Notifications You must be signed in to change notification settings

genpat-it/cgmlst-dists-py

Repository files navigation

cgmlst-dists-py

A high-performance Python implementation of cgmlst-dists for calculating pairwise Hamming distances in cgMLST data.

Overview

This is an enhanced Python implementation of cgmlst-dists originally developed by Torsten Seemann. It's designed for calculating pairwise Hamming distances for genome profiles in core genome multilocus sequence typing (cgMLST) schemas.

Key features in this version (0.1.0):

  • GPU Acceleration: Optional CUDA GPU support for faster calculations
  • Optimized Memory Management: Batch processing to handle large datasets efficiently
  • Multithreaded Processing: Parallelized calculations across CPU cores
  • Intelligent I/O: Chunked file operations for better performance with large files
  • Advanced Filtering: Quality control via loci and sample completeness thresholds
  • Automatic System Detection: Optimizes settings based on available hardware
  • Binary Output Option: For extremely large matrices

Installation

Requirements

  • Python 3.9+
  • NumPy (2.2.3)
  • Pandas (2.2.3)
  • Numba (0.61.0)
  • tqdm (4.67.1)
  • psutil (7.0.0)

Optional Requirements

  • CUDA Toolkit (for GPU acceleration)

Install Dependencies

pip install -r requirements.txt

Create a requirements.txt file containing:

numba==0.61.0
numpy==2.2.3
pandas==2.2.3
psutil==7.0.0
tqdm==4.67.1

For GPU support, make sure you have a compatible CUDA Toolkit installed.

Usage

$ python cgmlst-dists.py --help
usage: cgmlst-dists.py [-h] [--input INPUT] [--output OUTPUT] [--skip_input_replacements] 
                       [--input_sep INPUT_SEP] [--output_sep OUTPUT_SEP] [--index_name INDEX_NAME]
                       [--matrix-format {full,lower-tri,upper-tri}] [--num_threads NUM_THREADS] 
                       [--io_threads IO_THREADS] [--max_memory_gb MAX_MEMORY_GB] [--chunk_size CHUNK_SIZE]
                       [--missing_char MISSING_CHAR] [--locus-completeness LOCUS_COMPLETENESS]
                       [--sample-completeness SAMPLE_COMPLETENESS] [--gpu] [--binary-output] [--version]
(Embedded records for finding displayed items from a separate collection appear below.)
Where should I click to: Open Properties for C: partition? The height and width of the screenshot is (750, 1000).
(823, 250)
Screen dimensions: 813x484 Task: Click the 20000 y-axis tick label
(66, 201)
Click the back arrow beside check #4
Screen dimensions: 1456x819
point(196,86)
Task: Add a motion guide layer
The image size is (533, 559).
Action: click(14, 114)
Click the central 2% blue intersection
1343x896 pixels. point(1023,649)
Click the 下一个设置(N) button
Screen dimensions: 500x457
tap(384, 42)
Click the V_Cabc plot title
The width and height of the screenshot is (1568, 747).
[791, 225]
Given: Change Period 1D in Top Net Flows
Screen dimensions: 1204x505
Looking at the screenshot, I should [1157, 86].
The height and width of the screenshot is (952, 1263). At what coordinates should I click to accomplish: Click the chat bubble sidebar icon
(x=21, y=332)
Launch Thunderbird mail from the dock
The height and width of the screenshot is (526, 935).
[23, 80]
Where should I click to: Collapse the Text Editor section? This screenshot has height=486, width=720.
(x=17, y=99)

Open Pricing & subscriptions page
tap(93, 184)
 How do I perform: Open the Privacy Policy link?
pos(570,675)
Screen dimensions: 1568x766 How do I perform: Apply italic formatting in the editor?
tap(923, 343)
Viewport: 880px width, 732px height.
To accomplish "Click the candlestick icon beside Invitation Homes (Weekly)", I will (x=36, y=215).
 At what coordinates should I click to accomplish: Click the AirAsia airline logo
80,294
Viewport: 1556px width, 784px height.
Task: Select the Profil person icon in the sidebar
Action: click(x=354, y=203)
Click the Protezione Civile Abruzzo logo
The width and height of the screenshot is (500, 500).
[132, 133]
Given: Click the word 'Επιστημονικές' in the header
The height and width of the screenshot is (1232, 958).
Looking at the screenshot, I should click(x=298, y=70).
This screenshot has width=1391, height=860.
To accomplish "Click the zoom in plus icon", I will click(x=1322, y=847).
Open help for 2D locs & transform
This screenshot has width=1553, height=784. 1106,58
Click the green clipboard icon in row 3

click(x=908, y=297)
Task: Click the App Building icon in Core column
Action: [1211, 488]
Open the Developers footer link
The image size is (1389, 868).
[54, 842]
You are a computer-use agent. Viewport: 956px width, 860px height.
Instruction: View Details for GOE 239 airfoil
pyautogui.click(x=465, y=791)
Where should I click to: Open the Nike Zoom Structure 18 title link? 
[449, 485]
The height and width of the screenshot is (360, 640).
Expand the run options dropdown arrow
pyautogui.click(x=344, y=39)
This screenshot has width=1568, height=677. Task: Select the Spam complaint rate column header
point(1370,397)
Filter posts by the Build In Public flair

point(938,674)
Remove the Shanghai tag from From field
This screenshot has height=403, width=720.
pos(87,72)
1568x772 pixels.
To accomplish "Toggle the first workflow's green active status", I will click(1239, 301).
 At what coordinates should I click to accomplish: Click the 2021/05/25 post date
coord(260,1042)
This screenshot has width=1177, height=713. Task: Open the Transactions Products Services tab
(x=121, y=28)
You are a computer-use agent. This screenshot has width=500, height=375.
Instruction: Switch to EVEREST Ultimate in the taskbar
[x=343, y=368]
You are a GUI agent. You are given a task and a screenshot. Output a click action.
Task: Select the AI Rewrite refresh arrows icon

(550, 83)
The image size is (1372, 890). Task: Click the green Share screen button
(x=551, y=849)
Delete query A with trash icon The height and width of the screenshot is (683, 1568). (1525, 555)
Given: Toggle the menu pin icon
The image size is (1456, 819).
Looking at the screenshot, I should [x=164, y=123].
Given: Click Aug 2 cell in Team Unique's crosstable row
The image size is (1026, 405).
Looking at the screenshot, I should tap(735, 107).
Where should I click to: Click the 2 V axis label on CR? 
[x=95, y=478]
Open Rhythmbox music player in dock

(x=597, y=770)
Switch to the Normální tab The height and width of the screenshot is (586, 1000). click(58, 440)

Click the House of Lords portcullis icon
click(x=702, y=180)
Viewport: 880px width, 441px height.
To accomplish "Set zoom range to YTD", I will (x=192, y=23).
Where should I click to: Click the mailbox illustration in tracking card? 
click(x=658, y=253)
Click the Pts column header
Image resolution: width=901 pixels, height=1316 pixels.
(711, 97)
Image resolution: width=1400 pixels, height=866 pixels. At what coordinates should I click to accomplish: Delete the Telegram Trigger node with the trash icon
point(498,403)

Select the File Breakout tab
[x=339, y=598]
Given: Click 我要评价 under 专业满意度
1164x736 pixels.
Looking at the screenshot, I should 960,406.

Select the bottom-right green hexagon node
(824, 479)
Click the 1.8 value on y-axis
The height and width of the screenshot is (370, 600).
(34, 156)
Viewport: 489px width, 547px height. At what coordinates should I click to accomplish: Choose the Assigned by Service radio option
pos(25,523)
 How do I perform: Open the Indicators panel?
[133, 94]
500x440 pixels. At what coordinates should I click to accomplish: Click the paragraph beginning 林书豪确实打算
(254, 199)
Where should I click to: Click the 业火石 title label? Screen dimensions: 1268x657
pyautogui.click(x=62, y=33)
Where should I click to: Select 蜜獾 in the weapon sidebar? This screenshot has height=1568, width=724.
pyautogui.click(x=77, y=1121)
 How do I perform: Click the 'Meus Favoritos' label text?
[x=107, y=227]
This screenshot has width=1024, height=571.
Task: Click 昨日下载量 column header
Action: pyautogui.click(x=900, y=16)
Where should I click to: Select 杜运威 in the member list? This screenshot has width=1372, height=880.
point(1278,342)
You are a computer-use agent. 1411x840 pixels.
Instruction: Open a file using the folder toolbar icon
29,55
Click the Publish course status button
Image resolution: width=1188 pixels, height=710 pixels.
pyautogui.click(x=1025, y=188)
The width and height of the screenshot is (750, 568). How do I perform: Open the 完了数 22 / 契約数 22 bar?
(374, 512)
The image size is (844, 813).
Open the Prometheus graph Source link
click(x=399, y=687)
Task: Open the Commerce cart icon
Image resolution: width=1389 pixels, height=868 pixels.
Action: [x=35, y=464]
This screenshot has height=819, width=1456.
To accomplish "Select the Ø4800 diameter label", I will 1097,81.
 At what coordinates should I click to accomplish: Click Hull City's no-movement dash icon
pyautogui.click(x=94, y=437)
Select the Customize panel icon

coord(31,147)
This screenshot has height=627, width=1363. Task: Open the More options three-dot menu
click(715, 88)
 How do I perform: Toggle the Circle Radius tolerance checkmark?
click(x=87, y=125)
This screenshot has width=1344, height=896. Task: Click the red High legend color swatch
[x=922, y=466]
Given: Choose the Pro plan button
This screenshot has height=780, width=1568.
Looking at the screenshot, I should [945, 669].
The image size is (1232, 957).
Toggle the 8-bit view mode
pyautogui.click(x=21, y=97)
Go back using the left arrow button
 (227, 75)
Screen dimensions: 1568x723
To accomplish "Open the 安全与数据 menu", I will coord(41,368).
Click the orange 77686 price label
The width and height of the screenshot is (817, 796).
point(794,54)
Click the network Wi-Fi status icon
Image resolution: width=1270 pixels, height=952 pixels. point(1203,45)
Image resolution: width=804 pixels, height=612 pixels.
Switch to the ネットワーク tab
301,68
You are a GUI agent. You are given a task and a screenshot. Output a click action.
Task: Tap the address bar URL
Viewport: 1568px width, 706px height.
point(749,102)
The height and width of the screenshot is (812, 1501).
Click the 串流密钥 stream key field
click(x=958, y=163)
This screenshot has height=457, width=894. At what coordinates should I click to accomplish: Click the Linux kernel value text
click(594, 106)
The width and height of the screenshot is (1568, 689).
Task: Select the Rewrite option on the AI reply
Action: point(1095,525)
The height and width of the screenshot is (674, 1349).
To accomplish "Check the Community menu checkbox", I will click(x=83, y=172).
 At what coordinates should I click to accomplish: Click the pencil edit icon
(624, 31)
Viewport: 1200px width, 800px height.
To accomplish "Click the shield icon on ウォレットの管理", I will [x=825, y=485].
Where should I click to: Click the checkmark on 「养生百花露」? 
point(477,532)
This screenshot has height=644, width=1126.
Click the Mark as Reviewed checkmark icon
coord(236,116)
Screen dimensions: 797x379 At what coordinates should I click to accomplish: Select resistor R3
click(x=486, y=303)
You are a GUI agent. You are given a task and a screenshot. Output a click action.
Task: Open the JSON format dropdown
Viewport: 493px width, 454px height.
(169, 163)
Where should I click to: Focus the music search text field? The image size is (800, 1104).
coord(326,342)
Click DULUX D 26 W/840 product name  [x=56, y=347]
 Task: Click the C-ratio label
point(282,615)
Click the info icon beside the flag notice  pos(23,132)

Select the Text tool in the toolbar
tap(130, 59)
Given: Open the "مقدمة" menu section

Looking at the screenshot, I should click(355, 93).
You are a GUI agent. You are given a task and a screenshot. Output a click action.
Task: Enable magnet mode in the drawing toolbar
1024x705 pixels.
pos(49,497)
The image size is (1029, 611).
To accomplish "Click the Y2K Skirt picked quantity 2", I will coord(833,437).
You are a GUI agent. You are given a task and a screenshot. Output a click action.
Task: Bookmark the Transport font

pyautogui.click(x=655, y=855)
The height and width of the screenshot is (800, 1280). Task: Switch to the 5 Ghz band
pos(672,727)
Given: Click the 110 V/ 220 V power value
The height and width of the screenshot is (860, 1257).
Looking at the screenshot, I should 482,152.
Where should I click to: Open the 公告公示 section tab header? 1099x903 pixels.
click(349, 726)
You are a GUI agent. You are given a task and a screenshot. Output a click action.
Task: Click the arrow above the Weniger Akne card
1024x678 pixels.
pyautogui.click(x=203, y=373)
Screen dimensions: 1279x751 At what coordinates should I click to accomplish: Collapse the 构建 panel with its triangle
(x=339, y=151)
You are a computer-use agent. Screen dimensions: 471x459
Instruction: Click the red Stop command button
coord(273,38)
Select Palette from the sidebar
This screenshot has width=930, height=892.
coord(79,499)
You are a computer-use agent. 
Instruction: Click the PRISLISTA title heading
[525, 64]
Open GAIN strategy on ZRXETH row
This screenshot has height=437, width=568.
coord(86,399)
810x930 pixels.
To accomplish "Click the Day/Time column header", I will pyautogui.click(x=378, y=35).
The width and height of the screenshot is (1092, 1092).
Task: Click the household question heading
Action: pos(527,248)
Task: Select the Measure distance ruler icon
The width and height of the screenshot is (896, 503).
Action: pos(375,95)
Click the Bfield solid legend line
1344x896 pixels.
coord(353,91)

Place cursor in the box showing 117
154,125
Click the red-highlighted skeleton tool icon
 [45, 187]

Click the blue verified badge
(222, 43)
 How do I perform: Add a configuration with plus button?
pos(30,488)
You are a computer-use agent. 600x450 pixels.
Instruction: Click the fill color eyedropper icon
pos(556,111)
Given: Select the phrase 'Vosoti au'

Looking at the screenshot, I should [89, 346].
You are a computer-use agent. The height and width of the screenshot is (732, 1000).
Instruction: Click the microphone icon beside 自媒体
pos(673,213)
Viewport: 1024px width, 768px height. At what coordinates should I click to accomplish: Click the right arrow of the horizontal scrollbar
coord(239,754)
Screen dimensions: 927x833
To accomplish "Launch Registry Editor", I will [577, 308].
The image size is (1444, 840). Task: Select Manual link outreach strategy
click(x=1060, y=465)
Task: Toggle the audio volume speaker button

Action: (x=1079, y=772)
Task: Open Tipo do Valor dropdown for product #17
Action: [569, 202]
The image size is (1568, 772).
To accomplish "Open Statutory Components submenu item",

Calculate pairwise Hamming distances. Version: 0.1.0

options:
  -h, --help            show this help message and exit
  --input INPUT         Path to the input TSV file
  --output OUTPUT       Path to save the output TSV file
  --skip_input_replacements
                        Skip input replacements when there are no strings in the input
  --input_sep INPUT_SEP
                        Input file separator (default: '\t')
  --output_sep OUTPUT_SEP
                        Output file separator (default: '\t')
  --index_name INDEX_NAME
                        Name for the index column (default: 'cgmlst-dists')
  --matrix-format {full,lower-tri,upper-tri}
                        Format for the output matrix (default: full)
  --num_threads NUM_THREADS
                        Number of threads for parallel execution (default: auto-detected)
  --io_threads IO_THREADS
                        Number of I/O threads for file operations
  --max_memory_gb MAX_MEMORY_GB
                        Maximum memory to use in GB for distance calculation
  --chunk_size CHUNK_SIZE
                        Size of chunks for reading/writing files (default: 1000)
  --missing_char MISSING_CHAR
                        Character used for missing data (default: '-')
  --locus-completeness LOCUS_COMPLETENESS
                        Minimum percentage of non-missing data required for a locus (0-100)
  --sample-completeness SAMPLE_COMPLETENESS
                        Minimum percentage of non-missing data required for a sample (0-100)
  --gpu                 Use GPU acceleration when available
  --binary-output       Also save results in binary format for large matrices
  --version            show program's version number and exit

Examples

Basic Usage

python cgmlst-dists.py --input input.tsv --output output.tsv

With GPU Acceleration (if available)

python cgmlst-dists.py --input input.tsv --output output.tsv --gpu

Data Filtering

Filter both loci and samples to include only those with ≥90% data completeness:

python cgmlst-dists.py --input input.tsv --output output.tsv --locus-completeness 90 --sample-completeness 90

Handling Large Datasets

For very large datasets, optimize memory and I/O:

python cgmlst-dists.py --input large_data.tsv --output large_output.tsv --max_memory_gb 16 --chunk_size 500 --binary-output

Performance Considerations

  • GPU Acceleration: Can provide significant speedup (5-20x) for large matrices compared to single-threaded CPU, but requires CUDA-capable NVIDIA GPU
  • Memory Usage: Adjust --max_memory_gb based on your system's available RAM to prevent out-of-memory errors
  • I/O Performance: For large files, increase --io_threads on systems with fast storage
  • Binary Output: Useful for very large matrices (>5000 samples) as it provides faster saving/loading for future analysis

Performance Benchmarks

Test System Specifications

CPU: INTEL(R) XEON(R) GOLD 6542Y
CPU Cores: 16
Memory: 62Gi
GPU: NVIDIA L4
GPU Memory: 23034 MiB
OS: AlmaLinux 9.5 (Teal Serval)
Kernel: 5.14.0-503.23.2.el9_5.x86_64
Storage: 1.5T total, 1.4T available

Large-Scale Test (50,000 samples × 5,000 loci)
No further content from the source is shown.